Of course, self-improvement is easier said than done. "There's a neurological basis for personality," says psychologist Travis Bradberry, PhD, coauthor of Emotional Intelligence 2.0. "If you have a particular personality trait, you're kind of stuck with it." What you can change is how you deal with that trait and how you relate to others.
But start with self-awareness. Dr. Bradberry recommends that you take a standardized personality test. Once you're aware of your challenges, you need to actively work on your emotional intelligence by paying close attention to how your flaws affect others -- that is, when they're useful as opposed to when they're destructive.
For example, do you tend to be a total perfectionist? Having an eye for what's wrong can be positive if you're an artist or an accountant, Dr. Felder says, but it can be a relationship killer. The solution? Pick when to be vigilant and make a conscious effort not to be vigilant in other areas of your life.
Once you've identified your flaw's upside, put those qualities to good use at the appropriate time. And consider an activity or career that takes positive advantage of your potentially negative trait. If you think you're too passionate in relationships, volunteer for a cause you care about.
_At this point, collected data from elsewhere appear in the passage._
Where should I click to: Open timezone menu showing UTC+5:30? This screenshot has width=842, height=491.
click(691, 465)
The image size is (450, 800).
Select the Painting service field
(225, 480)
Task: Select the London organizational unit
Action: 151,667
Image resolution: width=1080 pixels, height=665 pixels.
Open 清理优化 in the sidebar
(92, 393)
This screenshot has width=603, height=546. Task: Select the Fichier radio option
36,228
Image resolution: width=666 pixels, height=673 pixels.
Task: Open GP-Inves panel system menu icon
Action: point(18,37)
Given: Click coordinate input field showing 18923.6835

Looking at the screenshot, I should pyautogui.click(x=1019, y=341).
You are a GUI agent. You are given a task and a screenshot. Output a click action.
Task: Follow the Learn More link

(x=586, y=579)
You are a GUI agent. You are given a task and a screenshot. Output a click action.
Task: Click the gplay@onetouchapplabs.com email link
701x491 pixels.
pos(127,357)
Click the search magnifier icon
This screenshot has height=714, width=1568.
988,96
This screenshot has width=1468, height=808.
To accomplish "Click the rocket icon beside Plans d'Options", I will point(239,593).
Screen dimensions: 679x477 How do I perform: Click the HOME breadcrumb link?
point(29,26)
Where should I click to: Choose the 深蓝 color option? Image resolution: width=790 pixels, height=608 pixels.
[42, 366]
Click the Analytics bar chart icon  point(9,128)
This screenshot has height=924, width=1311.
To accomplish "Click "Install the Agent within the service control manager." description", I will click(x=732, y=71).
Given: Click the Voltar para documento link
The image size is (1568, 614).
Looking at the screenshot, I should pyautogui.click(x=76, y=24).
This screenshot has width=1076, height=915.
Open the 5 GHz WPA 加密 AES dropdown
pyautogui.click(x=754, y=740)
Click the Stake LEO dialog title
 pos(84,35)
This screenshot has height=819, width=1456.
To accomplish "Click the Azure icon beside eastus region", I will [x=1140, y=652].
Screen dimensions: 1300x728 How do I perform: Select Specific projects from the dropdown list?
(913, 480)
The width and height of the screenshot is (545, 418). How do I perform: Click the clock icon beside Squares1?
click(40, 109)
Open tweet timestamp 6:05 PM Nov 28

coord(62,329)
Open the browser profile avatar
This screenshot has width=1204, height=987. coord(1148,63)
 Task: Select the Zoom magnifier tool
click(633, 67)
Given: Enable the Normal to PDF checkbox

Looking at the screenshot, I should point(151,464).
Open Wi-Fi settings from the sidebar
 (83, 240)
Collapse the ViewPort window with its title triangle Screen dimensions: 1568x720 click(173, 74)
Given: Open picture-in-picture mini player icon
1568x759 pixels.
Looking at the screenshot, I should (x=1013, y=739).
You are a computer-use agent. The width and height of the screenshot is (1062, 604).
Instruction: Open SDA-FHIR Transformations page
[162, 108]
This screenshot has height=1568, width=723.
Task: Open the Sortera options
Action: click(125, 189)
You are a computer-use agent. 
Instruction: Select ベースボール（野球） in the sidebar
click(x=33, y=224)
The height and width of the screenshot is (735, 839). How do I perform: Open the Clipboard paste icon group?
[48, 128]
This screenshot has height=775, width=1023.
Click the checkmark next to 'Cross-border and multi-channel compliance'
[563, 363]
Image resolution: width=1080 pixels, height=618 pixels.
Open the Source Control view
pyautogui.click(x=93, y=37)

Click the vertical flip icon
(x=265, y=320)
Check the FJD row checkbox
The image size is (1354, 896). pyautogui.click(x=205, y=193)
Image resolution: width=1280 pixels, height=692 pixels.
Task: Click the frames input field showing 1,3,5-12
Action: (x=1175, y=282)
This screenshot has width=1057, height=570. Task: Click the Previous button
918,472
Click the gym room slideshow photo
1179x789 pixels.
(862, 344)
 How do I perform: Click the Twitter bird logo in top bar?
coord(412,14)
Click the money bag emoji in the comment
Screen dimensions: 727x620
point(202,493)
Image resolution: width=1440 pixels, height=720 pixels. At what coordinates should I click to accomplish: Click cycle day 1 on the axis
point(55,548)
If you're introverted, consider a hobby that allows you lots of quality time by yourself -- a poetry workshop or a painting class. Do your constant wisecracks annoy friends? Try the open-mic night at your local comedy club. Before you know it you might discover -- hidden in your flaw -- a talent you can feel good about.
Dr. Bradberry takes this idea even further by suggesting that you structure your life around your personality type as much as possible. "Most people end up beating their head against a wall by trying to live up to some expectation that isn't right for them," he says. "But once you're aware of what you bring to the table there are a lot of excellent ways to apply your abilities."
My daughter, Erin, now 31, is a case in point. As a child she was sensitive to a fault and often upset at the perceived injustices in the world. She cried easily. But once she started volunteering at school -- in a soup kitchen, on beach cleanups -- she was able to channel that seemingly weak aspect of her temperament in a way that was productive. Today she's an environmental lawyer, which allows her to express her deep sensitivity in a powerful and empowering way
The bottom line? Take control of your negative traits without being too self-critical. We're all works in progress, and apparently even saints aren't saintly 24/7. Consider Mother Teresa: In the course of the Vatican's investigation of her life to determine whether she's a good candidate for canonization, some of the priests who worked with her reportedly described her as stubborn, controlling, and difficult to work with. But that same no-nonsense, demanding nature enabled her to move mountains when helping the poor.
What's the moral of the story, according to Dr. Tartaglia? "There's always a virtue underlying a flaw," he says, "if you're using it with love."